> Instructions to follow:
Filter these entries down to the lines that hold the word "Google", and show each of them.

> Data provided:
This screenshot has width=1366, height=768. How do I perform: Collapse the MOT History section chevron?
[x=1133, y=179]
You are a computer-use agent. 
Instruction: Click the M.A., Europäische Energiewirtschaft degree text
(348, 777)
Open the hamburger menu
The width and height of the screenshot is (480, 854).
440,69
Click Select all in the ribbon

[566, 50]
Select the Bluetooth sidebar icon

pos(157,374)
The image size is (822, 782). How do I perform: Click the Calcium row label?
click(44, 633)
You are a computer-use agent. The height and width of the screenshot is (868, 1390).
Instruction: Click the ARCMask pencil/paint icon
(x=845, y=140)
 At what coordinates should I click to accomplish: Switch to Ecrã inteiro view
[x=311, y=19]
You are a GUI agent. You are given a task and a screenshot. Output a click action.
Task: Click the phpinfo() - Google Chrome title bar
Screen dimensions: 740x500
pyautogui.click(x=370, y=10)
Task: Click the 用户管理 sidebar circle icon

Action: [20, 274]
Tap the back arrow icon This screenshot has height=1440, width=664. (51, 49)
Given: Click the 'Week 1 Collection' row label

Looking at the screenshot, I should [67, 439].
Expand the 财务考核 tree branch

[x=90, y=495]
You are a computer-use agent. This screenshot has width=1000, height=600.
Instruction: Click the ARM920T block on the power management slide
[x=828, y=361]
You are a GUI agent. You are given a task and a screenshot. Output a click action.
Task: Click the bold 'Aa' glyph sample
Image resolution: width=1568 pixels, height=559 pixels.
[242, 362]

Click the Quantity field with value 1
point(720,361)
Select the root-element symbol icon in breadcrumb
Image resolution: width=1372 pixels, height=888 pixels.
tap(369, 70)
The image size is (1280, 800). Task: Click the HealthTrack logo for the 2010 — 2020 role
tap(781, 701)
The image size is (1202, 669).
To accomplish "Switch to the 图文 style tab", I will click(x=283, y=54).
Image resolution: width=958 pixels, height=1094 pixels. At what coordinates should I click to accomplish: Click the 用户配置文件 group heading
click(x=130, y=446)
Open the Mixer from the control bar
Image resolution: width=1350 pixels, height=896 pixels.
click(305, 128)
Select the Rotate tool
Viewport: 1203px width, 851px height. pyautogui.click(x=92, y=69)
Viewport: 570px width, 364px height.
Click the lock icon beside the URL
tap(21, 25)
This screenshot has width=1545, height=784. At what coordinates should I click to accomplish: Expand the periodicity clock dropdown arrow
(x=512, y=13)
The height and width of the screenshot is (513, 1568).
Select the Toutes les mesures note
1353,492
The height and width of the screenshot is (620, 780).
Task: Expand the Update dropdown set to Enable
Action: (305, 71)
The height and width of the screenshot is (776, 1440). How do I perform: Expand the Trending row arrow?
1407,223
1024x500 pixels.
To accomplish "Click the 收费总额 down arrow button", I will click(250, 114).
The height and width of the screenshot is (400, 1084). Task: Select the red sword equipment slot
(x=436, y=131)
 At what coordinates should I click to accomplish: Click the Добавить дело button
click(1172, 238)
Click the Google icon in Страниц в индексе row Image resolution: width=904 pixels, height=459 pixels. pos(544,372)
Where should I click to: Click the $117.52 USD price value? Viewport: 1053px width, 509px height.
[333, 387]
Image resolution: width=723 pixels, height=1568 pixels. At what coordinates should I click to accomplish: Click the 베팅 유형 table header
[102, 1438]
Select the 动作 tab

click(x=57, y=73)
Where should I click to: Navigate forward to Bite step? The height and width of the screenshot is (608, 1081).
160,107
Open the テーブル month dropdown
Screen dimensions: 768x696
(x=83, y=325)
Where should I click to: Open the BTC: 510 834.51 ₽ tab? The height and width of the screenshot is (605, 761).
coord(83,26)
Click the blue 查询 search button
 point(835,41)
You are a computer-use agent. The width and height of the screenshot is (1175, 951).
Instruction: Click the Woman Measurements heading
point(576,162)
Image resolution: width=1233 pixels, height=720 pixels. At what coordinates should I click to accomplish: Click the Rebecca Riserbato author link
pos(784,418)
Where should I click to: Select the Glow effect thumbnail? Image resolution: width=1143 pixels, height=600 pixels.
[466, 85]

> Task solution:
Task: Click the phpinfo() - Google Chrome title bar
Click the Google icon in Страниц в индексе row Image resolution: width=904 pixels, height=459 pixels. pos(544,372)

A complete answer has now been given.